Obama suma otra particularidad: hijo de una mujer blanca y de un emigrante keniano, si bien ha recibido esmerada educación universitaria, es ajeno a las tradicionales élites políticas de Washington procedentes del Sur, como Johnson, Carter o Bush, y del Este como Kennedy, Clinton o Kerry, y ha logrado erigirse como candidato a la presidencia contra los deseos de su propio partido. Por otra parte, ha logrado sustentar gran parte de su éxito en una extraordinaria movilización popular y en el uso de internet, confiando en la actividad de la gente corriente lo que hasta ahora solía acordarse, en buena parte, en cabildeos entre camarillas y grupos de presión. Sería deseable que siga en pie ese activo movimiento, tanto para empujar a Obama o criticarle cuando sea necesario, que lo será, como para  apoyar reformas y hacer frente a las resistencias del establishment, que seguramente serán muchas. Con su movilización en la campaña y su participación electoral los ciudadanos sí han podido llevar a Obama a la Casa Blanca. Ahora está sobre el tablero lo que Obama hará desde la presidencia para variar el rumbo general de la política estadounidense desde 1968, con Nixon, y, especialmente, desde 1980, con Reagan, cuyos rasgos conservadores, matizados por los gobiernos demócratas, han sido acentuados hasta el esperpento en los mandatos de G. W. Bush.

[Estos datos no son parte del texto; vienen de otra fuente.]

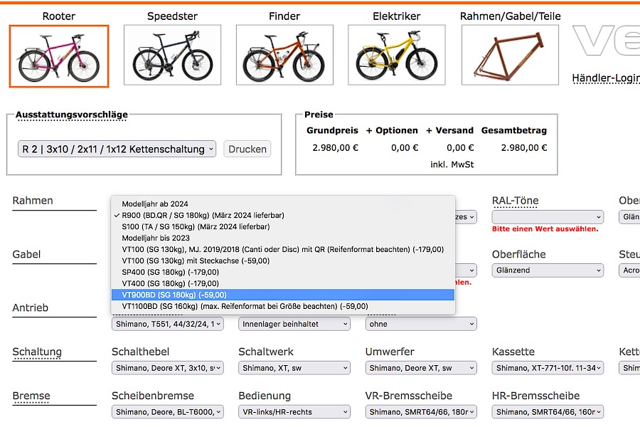Select the Speedster bike image
The height and width of the screenshot is (427, 640).
172,55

Para atender las demandas de una parte de la población que espera desde hace décadas -algunos desde hace siglos- su oportunidad de alcanzar el sueño americano, Obama se encuentra con una herencia desastrosa que ha culminado en una crisis financiera de inimaginables proporciones, pero quizá esta coyuntura tan desfavorable pueda convertirse en una ocasión propicia para acometer reformas sociales en profundidad, por ejemplo en el ámbito del sistema sanitario. Así lo hizo Roosevelt, en 1933, para salir de la crisis de 1929, al poner en marcha el New Deal, reforma del sistema que duró 40 años.

Otra cosa será lo que ocurra en el exterior. Estados Unidos sigue siendo una gran potencia, la nación imprescindible según Madeleine Allbright, y su clase política no ha renunciado a ejercer los restos de una hegemonía hoy muy deteriorada. Aunque en política exterior se espera un giro facilitado por la mayoría demócrata en ambas cámaras, será mejor no creer que el Departamento de Estado va a virar en redondo respecto a los grandes temas de la política internacional: la pobreza y el hambre, la salud de la población, los derechos humanos, especialmente de mujeres y niños, el cambio climático y la energía, la deuda externa de los países dependientes, los escenarios conflictivos, la organización política internacional, el control del armamento nuclear y convencional, los flujos migratorios, etcétera. Pero sí puede haber cambios significativos y muy positivos en algunos de esos aspectos.

En lo que se refiere a la vieja Europa, más allá de la mejor o peor relación personal con sus mandatarios, no podemos olvidar que la Unión Europea es un gigante económico, que compite con EEUU, pero un enano político (por voluntad propia, dicho sea de paso) que, además, ha girado hacia la derecha y que, por tanto, quizá no juegue el papel de acicate de Obama que podría suponérsele.

Sería absurdo esperar o reclamar de Obama cambios radicales, para luego decepcionarse o ratificar que no es un líder socialista, pero más aún lo sería pretender que nada ha cambiado y que tanto da Obama que Bush. En el tenebroso panorama de la crisis financiera y económica, la derrota de los republicanos y la salida de escena de los neocon ante un candidato como Obama son un signo positivo, un indicio de que podrán llegar tiempos mejores y, sobre todo, de que sí podemos actuar para que así sea.